There has arisen in recent years an increased risk from malicious code (often referred to as “malware”, of which a “virus” would be one type) being presented to user computers from websites. More specifically, one of the favourite attack methods of hackers over the last few years has been to inject malicious code into the web page code of legitimate websites. Unsuspecting users will then have a virus or other malware downloaded to their personal computer by visiting an infected web page. Sometimes, the virus or malware is downloaded without any user interaction; in other cases, the user is prompted to click a button to download what appears to be a legitimate file and then receives the malware. Such an attack vector is particularly insidious, as using web pages for malware propagation allows a malware to propagate using port 80 as HTTP traffic. In all systems, the HTTP port 80 is always open because otherwise a closed HTTP port would mean that the user would not be able to browse the Internet. As a consequence, the previous anti-malware measure of the prior art involving blocking particular ports is not effective against such attacks, as the HTTP port cannot be practically blocked without removing web browsing functionality.
The problem of injected code in web pages is not limited to the inability to block ports. In addition, the injected code uses “armour” techniques to disguise itself from any anti-virus or other host intrusion detection system that may be running on the target system. For example, “polymorphic worm” type malware that is injected into a web page is one of the most prevalent types of attack on the Internet because it is able to evade current host intrusion detection systems. The reasons for this are as discussed further below.

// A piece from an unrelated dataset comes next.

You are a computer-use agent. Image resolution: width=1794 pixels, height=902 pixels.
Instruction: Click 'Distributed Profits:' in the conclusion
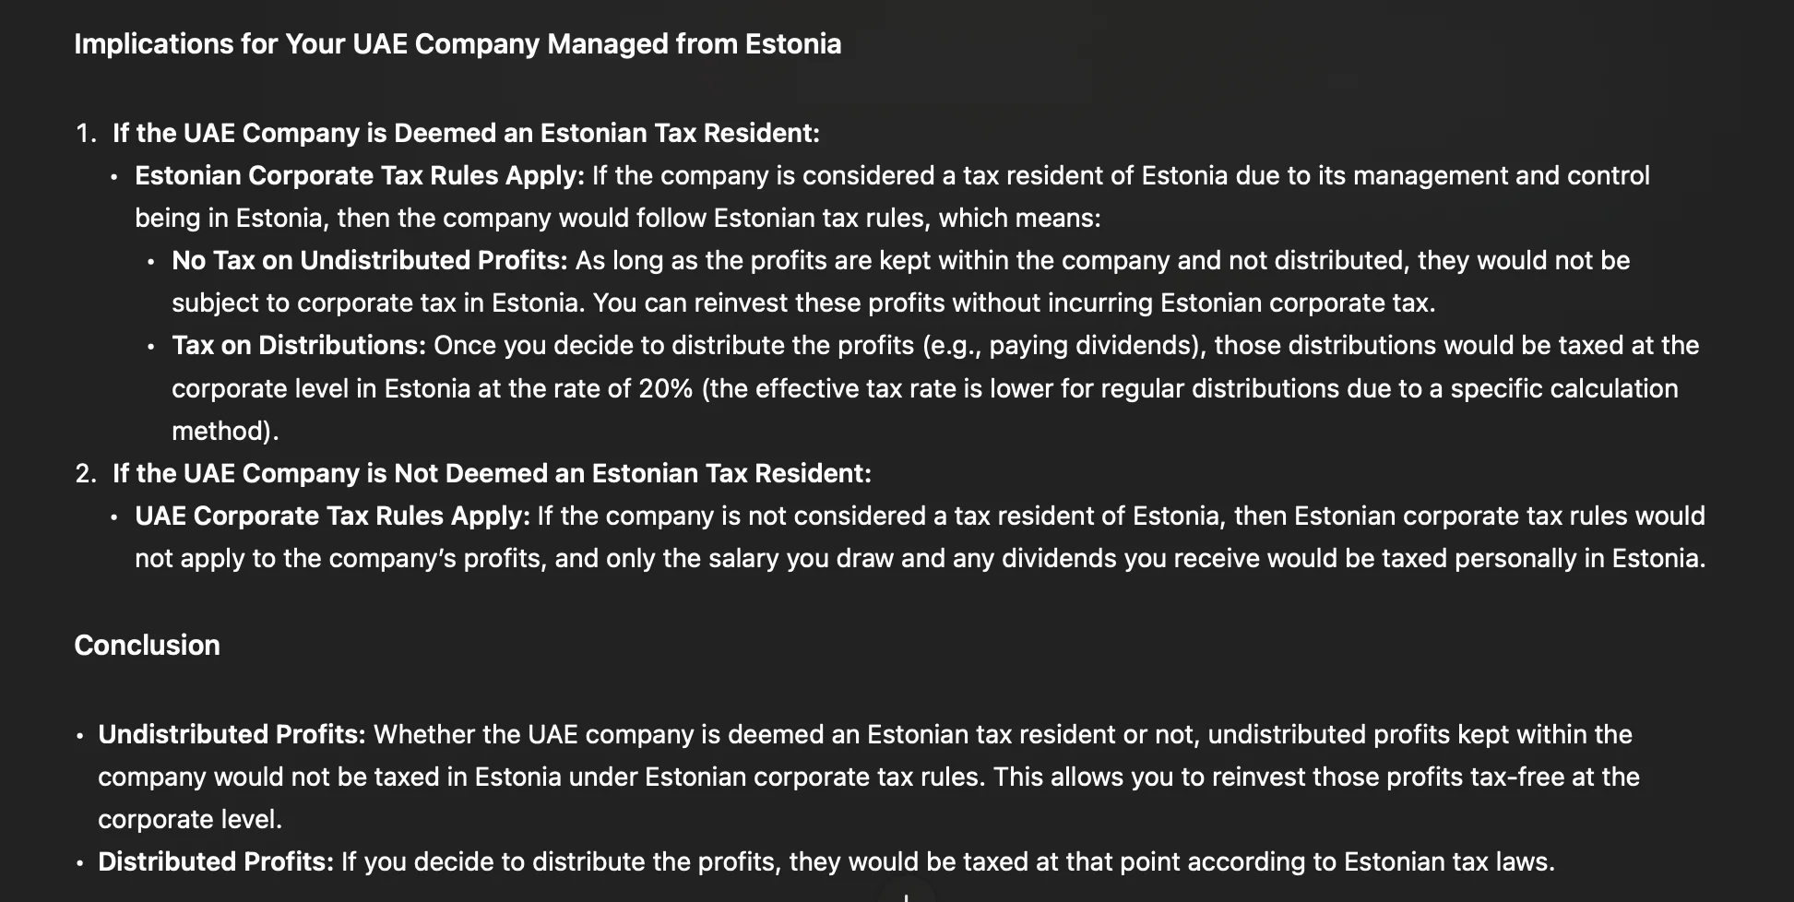point(216,861)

Firstly, the malware is injected into a web page that may be received from a legitimate server, and hence the web page code may be implicitly trusted by the target system user. Moreover, the malware is typically encrypted so that the malicious content is obfuscated and will not be easily detected using a traditional anti-virus scanning engine. More seriously, however, because the malware is contained within the code of a web page then once the malware is received at the target victim system it will run in the web browser memory that is considered a legitimate application by the host intrusion detection system (HIDS) running on the target system. In this regard, usually when a user tries to run an application or a file then a typical host intrusion detection system (HIDS) first scans the file for any malicious content. In addition, once the file is uploaded to memory then the HIDS will usually also scan the memory content for that file for any malicious code. However, a typical HIDS will perform such an operation only once for a particular file and memory range, and will then consider the application and the memory where the application is running as benign. Thus, if a malware manages to inject itself into the memory location of a benign program (such as the web browser) then it will evade detection because the HIDS has already scanned the memory and considered the application as benign. As a result, the injected malware will run with the same O/S privilege as the web browser, and hence when run may be able to infect the target victim system.
Thus far, therefore, injected malicious code in web pages is able to infect a target system by using encryption to obfuscate itself from traditional anti-virus scanning, and exploiting the system privileges already given to a web browser from a previous check of the web browser memory space by an existing anti-virus or other HIDS. However, even once the malicious code has been run and is still in memory it is not usually possible for a HIDS to detect the code, due to the automatic garbage collection functions of typical web browsers.
More specifically, when a web browser runs a script in memory, then once the script finishes running all the memory locations that are used by the script will be reallocated. The reason for web browsers to do this is to save memory and restrict memory usage for the web browser. Web browsers usually use an automated garbage collector process that allows web browsers to reclaim the memory space in order for the space to be reallocated to the browser after a script has finished running. By exploiting this mechanism, once a malware comprising injected web page code has run in the memory and infected the victim machine then the web browser garbage collector will usually remove the malware code from memory. This makes it hard to scan the memory to detect the malicious code, and adds an extra layer of evasion armouring to the malicious code.
US 2010/0235913 describes methods and systems for determining whether a collection of data not expected to include executable code is suspected of containing malicious executable code. Such collections of data are generally described as being data files or documents such as word-processing documents, music files, picture files, etc. The type of malware targeted by US 2010/0235913 includes polymorphic programs including an encrypted payload and a plain text decryption engine. The methods rely on identifying short portions of data which might correspond to executable instructions (e.g. as part of a decryption engine) and attempting to identify these as forming (a part of) an executable program. It does not address the case of how to detect malicious code within a file or collection of data which is expected to include executable instructions such as a web page containing java scripts.